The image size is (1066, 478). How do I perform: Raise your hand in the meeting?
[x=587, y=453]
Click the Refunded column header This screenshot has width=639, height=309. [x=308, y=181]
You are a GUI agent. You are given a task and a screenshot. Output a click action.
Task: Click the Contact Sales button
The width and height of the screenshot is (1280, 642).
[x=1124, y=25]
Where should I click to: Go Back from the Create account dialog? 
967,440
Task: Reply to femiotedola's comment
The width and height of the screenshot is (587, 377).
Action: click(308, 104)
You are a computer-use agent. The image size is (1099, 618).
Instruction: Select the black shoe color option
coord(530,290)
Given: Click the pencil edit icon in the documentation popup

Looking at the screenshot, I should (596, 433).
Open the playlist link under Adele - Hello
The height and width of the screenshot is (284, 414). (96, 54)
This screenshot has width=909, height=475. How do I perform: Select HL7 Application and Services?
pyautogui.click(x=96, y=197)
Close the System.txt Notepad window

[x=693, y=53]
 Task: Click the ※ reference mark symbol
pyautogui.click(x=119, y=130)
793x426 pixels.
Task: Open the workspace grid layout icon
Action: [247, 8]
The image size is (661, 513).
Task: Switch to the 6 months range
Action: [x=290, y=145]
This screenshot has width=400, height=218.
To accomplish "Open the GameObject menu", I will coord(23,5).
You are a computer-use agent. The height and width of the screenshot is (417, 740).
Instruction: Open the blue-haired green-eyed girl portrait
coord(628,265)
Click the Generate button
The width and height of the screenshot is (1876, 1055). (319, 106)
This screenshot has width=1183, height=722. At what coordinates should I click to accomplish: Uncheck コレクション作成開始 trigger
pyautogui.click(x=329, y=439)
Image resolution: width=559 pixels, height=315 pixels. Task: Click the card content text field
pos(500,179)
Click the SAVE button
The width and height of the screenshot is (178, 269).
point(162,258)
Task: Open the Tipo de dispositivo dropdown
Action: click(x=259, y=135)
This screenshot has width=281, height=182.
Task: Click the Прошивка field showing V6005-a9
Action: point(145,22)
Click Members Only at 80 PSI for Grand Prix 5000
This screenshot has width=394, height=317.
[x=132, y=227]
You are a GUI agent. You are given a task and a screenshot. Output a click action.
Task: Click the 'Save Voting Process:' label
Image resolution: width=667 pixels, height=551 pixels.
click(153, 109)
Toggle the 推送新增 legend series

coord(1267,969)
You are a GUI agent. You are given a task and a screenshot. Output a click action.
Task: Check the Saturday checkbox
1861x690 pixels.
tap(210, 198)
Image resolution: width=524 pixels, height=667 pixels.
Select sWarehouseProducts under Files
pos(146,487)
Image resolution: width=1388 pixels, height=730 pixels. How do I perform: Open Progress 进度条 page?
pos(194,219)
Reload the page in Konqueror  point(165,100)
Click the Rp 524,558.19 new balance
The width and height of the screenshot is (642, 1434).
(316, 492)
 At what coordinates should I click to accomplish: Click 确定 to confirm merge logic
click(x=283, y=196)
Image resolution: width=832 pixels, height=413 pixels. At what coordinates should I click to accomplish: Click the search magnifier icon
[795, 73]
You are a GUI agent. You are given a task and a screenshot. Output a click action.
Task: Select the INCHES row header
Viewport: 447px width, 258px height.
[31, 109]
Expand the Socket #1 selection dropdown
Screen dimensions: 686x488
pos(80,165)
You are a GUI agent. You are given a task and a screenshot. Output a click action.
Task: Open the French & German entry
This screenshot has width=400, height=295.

------------

WHAT IS ASKED: Give the lines of the listing above as a numbered list, beginning at the line that contains "Given: Click the" and stopping after the line that contains "The height and width of the screenshot is (284, 414).". Leave out blank lines.

RIGHT ANSWER:
1. Given: Click the pencil edit icon in the documentation popup
2. Looking at the screenshot, I should (596, 433).
3. Open the playlist link under Adele - Hello
4. The height and width of the screenshot is (284, 414). (96, 54)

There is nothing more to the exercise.